Goal of the exercise =
Which lines in the records below contain the word "agent"? Report each of them.

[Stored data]
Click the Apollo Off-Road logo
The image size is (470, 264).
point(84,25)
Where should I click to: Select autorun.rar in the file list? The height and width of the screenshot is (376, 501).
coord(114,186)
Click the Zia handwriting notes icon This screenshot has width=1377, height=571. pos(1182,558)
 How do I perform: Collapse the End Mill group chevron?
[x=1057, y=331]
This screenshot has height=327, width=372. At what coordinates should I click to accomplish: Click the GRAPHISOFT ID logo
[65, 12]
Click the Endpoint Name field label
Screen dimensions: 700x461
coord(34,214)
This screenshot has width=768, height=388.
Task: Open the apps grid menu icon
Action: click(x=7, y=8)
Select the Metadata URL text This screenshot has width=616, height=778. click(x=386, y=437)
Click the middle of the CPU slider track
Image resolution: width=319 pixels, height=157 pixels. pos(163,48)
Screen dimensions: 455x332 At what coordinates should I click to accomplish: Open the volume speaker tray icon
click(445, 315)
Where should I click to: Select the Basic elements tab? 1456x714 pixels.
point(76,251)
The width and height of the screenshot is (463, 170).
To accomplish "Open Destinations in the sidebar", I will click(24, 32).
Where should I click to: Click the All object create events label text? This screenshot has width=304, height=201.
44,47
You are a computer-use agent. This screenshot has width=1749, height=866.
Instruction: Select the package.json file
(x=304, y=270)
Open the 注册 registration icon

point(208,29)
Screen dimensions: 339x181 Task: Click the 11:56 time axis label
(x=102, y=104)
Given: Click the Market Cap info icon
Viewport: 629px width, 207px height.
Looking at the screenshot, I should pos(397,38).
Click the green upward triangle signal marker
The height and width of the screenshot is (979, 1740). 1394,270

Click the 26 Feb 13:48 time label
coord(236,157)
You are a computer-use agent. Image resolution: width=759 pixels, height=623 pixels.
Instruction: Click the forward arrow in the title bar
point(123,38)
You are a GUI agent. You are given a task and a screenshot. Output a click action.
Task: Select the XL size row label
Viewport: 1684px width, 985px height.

Task response =
You are a computer-use agent. This screenshot has width=1749, height=866.
You are a computer-use agent. Image resolution: width=759 pixels, height=623 pixels.
You are a GUI agent. You are given a task and a screenshot. Output a click action.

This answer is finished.